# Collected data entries
+--
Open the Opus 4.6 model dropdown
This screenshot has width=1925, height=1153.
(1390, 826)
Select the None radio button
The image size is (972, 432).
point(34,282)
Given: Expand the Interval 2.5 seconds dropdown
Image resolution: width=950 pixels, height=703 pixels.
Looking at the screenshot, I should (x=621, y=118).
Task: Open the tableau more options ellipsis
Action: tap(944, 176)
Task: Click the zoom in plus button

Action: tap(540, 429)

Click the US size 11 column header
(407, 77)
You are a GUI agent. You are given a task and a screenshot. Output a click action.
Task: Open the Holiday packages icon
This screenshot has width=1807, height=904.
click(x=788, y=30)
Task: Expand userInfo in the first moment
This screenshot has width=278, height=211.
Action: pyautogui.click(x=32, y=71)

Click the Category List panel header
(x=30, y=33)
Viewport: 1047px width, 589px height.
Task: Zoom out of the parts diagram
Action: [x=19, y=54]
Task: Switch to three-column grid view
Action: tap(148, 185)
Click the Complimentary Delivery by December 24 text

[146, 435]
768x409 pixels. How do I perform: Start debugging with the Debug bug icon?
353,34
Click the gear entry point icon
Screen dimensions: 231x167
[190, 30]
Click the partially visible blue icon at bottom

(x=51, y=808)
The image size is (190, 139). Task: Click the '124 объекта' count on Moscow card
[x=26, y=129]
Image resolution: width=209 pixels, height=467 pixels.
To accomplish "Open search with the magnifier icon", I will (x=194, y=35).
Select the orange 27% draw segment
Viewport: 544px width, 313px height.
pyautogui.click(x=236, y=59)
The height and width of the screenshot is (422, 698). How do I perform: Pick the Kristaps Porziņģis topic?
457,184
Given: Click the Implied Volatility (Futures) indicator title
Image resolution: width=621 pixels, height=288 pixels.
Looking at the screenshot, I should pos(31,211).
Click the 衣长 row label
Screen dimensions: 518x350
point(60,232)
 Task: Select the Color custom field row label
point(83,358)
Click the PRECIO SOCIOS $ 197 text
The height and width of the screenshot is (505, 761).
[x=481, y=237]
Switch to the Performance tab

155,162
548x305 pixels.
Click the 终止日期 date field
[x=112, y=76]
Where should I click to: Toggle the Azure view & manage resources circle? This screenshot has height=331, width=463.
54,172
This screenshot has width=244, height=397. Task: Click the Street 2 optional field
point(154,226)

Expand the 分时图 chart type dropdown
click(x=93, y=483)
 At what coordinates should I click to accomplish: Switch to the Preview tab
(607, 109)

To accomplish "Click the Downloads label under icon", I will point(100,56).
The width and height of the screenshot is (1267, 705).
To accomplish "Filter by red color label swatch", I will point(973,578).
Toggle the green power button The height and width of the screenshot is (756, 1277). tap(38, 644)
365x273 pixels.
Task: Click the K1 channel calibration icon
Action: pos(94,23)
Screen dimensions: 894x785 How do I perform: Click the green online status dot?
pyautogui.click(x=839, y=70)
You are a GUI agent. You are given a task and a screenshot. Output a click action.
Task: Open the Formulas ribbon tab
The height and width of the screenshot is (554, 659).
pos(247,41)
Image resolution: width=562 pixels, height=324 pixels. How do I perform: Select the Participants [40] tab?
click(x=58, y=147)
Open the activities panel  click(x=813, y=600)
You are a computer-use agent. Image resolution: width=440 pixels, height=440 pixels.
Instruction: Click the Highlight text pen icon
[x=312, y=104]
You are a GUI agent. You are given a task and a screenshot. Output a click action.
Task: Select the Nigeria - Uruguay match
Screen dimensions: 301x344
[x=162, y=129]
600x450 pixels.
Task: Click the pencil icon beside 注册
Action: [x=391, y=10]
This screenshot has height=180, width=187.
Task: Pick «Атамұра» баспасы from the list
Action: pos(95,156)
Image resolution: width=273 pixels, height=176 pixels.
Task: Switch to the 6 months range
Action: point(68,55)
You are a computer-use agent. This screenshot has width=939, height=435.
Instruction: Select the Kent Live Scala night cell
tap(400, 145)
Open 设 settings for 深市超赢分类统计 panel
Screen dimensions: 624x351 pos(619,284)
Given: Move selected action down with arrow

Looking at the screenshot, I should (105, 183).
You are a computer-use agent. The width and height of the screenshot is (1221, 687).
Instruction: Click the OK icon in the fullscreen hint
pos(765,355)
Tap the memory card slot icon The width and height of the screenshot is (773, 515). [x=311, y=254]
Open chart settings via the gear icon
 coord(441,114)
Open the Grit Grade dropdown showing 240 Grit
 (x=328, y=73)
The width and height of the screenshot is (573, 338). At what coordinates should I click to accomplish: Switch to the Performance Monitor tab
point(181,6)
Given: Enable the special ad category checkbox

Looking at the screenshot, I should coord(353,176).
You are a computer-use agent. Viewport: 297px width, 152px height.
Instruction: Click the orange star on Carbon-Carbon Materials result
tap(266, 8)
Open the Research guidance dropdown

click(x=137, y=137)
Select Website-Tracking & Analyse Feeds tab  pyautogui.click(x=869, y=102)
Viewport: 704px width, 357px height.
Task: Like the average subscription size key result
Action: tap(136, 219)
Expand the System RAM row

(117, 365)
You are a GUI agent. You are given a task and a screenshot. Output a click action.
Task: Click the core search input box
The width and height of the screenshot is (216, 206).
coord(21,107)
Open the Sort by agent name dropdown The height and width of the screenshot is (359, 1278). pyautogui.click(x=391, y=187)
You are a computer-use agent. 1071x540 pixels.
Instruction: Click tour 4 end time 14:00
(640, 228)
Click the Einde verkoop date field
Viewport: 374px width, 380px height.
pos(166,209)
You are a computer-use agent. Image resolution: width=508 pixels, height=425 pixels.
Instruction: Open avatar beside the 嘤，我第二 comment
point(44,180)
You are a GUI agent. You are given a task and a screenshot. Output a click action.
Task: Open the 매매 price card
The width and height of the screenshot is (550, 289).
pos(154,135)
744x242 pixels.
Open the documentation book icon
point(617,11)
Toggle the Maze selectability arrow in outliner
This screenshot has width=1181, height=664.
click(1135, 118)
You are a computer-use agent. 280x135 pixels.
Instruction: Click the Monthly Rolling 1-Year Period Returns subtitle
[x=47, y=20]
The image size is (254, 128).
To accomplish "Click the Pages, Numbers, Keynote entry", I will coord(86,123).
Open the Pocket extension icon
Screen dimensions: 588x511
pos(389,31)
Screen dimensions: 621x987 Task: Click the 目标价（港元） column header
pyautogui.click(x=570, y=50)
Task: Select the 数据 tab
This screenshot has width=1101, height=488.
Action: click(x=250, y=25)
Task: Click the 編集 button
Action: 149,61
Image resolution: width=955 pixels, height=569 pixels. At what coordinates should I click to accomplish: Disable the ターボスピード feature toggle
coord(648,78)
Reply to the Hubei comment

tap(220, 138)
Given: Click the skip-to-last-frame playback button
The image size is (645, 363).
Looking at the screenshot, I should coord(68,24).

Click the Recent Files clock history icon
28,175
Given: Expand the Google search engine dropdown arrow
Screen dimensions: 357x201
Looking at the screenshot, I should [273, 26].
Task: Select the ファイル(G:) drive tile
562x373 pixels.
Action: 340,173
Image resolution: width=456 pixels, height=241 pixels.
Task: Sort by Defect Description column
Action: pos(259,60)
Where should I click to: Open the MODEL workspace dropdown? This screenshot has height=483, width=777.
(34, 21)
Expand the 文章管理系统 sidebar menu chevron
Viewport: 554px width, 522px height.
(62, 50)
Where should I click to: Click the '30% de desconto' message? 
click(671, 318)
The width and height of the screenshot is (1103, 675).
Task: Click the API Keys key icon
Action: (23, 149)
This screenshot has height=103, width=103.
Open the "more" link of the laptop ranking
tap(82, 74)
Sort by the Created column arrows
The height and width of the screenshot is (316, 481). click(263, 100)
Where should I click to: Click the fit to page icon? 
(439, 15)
+--
# DIRECTIONS
Copy the data above. Keep each line exact.

# RESPONSE
Open the Opus 4.6 model dropdown
This screenshot has width=1925, height=1153.
(1390, 826)
Select the None radio button
The image size is (972, 432).
point(34,282)
Given: Expand the Interval 2.5 seconds dropdown
Image resolution: width=950 pixels, height=703 pixels.
Looking at the screenshot, I should (x=621, y=118).
Task: Open the tableau more options ellipsis
Action: tap(944, 176)
Task: Click the zoom in plus button

Action: tap(540, 429)

Click the US size 11 column header
(407, 77)
You are a GUI agent. You are given a task and a screenshot. Output a click action.
Task: Open the Holiday packages icon
This screenshot has width=1807, height=904.
click(x=788, y=30)
Task: Expand userInfo in the first moment
This screenshot has width=278, height=211.
Action: pyautogui.click(x=32, y=71)

Click the Category List panel header
(x=30, y=33)
Viewport: 1047px width, 589px height.
Task: Zoom out of the parts diagram
Action: [x=19, y=54]
Task: Switch to three-column grid view
Action: tap(148, 185)
Click the Complimentary Delivery by December 24 text

[146, 435]
768x409 pixels. How do I perform: Start debugging with the Debug bug icon?
353,34
Click the gear entry point icon
Screen dimensions: 231x167
[190, 30]
Click the partially visible blue icon at bottom

(x=51, y=808)
The image size is (190, 139). Task: Click the '124 объекта' count on Moscow card
[x=26, y=129]
Image resolution: width=209 pixels, height=467 pixels.
To accomplish "Open search with the magnifier icon", I will (x=194, y=35).
Select the orange 27% draw segment
Viewport: 544px width, 313px height.
pyautogui.click(x=236, y=59)
The height and width of the screenshot is (422, 698). How do I perform: Pick the Kristaps Porziņģis topic?
457,184
Given: Click the Implied Volatility (Futures) indicator title
Image resolution: width=621 pixels, height=288 pixels.
Looking at the screenshot, I should pos(31,211).
Click the 衣长 row label
Screen dimensions: 518x350
point(60,232)
 Task: Select the Color custom field row label
point(83,358)
Click the PRECIO SOCIOS $ 197 text
The height and width of the screenshot is (505, 761).
[x=481, y=237]
Switch to the Performance tab

155,162
548x305 pixels.
Click the 终止日期 date field
[x=112, y=76]
Where should I click to: Toggle the Azure view & manage resources circle? This screenshot has height=331, width=463.
54,172
This screenshot has width=244, height=397. Task: Click the Street 2 optional field
point(154,226)

Expand the 分时图 chart type dropdown
click(x=93, y=483)
 At what coordinates should I click to accomplish: Switch to the Preview tab
(607, 109)

To accomplish "Click the Downloads label under icon", I will point(100,56).
The width and height of the screenshot is (1267, 705).
To accomplish "Filter by red color label swatch", I will point(973,578).
Toggle the green power button The height and width of the screenshot is (756, 1277). tap(38, 644)
365x273 pixels.
Task: Click the K1 channel calibration icon
Action: pos(94,23)
Screen dimensions: 894x785 How do I perform: Click the green online status dot?
pyautogui.click(x=839, y=70)
You are a GUI agent. You are given a task and a screenshot. Output a click action.
Task: Open the Formulas ribbon tab
The height and width of the screenshot is (554, 659).
pos(247,41)
Image resolution: width=562 pixels, height=324 pixels. How do I perform: Select the Participants [40] tab?
click(x=58, y=147)
Open the activities panel  click(x=813, y=600)
You are a computer-use agent. Image resolution: width=440 pixels, height=440 pixels.
Instruction: Click the Highlight text pen icon
[x=312, y=104]
You are a GUI agent. You are given a task and a screenshot. Output a click action.
Task: Select the Nigeria - Uruguay match
Screen dimensions: 301x344
[x=162, y=129]
600x450 pixels.
Task: Click the pencil icon beside 注册
Action: [x=391, y=10]
This screenshot has height=180, width=187.
Task: Pick «Атамұра» баспасы from the list
Action: pos(95,156)
Image resolution: width=273 pixels, height=176 pixels.
Task: Switch to the 6 months range
Action: point(68,55)
You are a computer-use agent. This screenshot has width=939, height=435.
Instruction: Select the Kent Live Scala night cell
tap(400, 145)
Open 设 settings for 深市超赢分类统计 panel
Screen dimensions: 624x351 pos(619,284)
Given: Move selected action down with arrow

Looking at the screenshot, I should (105, 183).
You are a computer-use agent. The width and height of the screenshot is (1221, 687).
Instruction: Click the OK icon in the fullscreen hint
pos(765,355)
Tap the memory card slot icon The width and height of the screenshot is (773, 515). [x=311, y=254]
Open chart settings via the gear icon
 coord(441,114)
Open the Grit Grade dropdown showing 240 Grit
 (x=328, y=73)
The width and height of the screenshot is (573, 338). At what coordinates should I click to accomplish: Switch to the Performance Monitor tab
point(181,6)
Given: Enable the special ad category checkbox

Looking at the screenshot, I should coord(353,176).
You are a computer-use agent. Viewport: 297px width, 152px height.
Instruction: Click the orange star on Carbon-Carbon Materials result
tap(266, 8)
Open the Research guidance dropdown

click(x=137, y=137)
Select Website-Tracking & Analyse Feeds tab  pyautogui.click(x=869, y=102)
Viewport: 704px width, 357px height.
Task: Like the average subscription size key result
Action: tap(136, 219)
Expand the System RAM row

(117, 365)
You are a GUI agent. You are given a task and a screenshot. Output a click action.
Task: Click the core search input box
The width and height of the screenshot is (216, 206).
coord(21,107)
Open the Sort by agent name dropdown The height and width of the screenshot is (359, 1278). pyautogui.click(x=391, y=187)
You are a computer-use agent. 1071x540 pixels.
Instruction: Click tour 4 end time 14:00
(640, 228)
Click the Einde verkoop date field
Viewport: 374px width, 380px height.
pos(166,209)
You are a computer-use agent. Image resolution: width=508 pixels, height=425 pixels.
Instruction: Open avatar beside the 嘤，我第二 comment
point(44,180)
You are a GUI agent. You are given a task and a screenshot. Output a click action.
Task: Open the 매매 price card
The width and height of the screenshot is (550, 289).
pos(154,135)
744x242 pixels.
Open the documentation book icon
point(617,11)
Toggle the Maze selectability arrow in outliner
This screenshot has width=1181, height=664.
click(1135, 118)
You are a computer-use agent. 280x135 pixels.
Instruction: Click the Monthly Rolling 1-Year Period Returns subtitle
[x=47, y=20]
The image size is (254, 128).
To accomplish "Click the Pages, Numbers, Keynote entry", I will coord(86,123).
Open the Pocket extension icon
Screen dimensions: 588x511
pos(389,31)
Screen dimensions: 621x987 Task: Click the 目标价（港元） column header
pyautogui.click(x=570, y=50)
Task: Select the 数据 tab
This screenshot has width=1101, height=488.
Action: click(x=250, y=25)
Task: Click the 編集 button
Action: 149,61
Image resolution: width=955 pixels, height=569 pixels. At what coordinates should I click to accomplish: Disable the ターボスピード feature toggle
coord(648,78)
Reply to the Hubei comment

tap(220, 138)
Given: Click the skip-to-last-frame playback button
The image size is (645, 363).
Looking at the screenshot, I should coord(68,24).

Click the Recent Files clock history icon
28,175
Given: Expand the Google search engine dropdown arrow
Screen dimensions: 357x201
Looking at the screenshot, I should [273, 26].
Task: Select the ファイル(G:) drive tile
562x373 pixels.
Action: 340,173
Image resolution: width=456 pixels, height=241 pixels.
Task: Sort by Defect Description column
Action: pos(259,60)
Where should I click to: Open the MODEL workspace dropdown? This screenshot has height=483, width=777.
(34, 21)
Expand the 文章管理系统 sidebar menu chevron
Viewport: 554px width, 522px height.
(62, 50)
Where should I click to: Click the '30% de desconto' message? 
click(671, 318)
The width and height of the screenshot is (1103, 675).
Task: Click the API Keys key icon
Action: (23, 149)
This screenshot has height=103, width=103.
Open the "more" link of the laptop ranking
tap(82, 74)
Sort by the Created column arrows
The height and width of the screenshot is (316, 481). click(263, 100)
Where should I click to: Click the fit to page icon? 
(439, 15)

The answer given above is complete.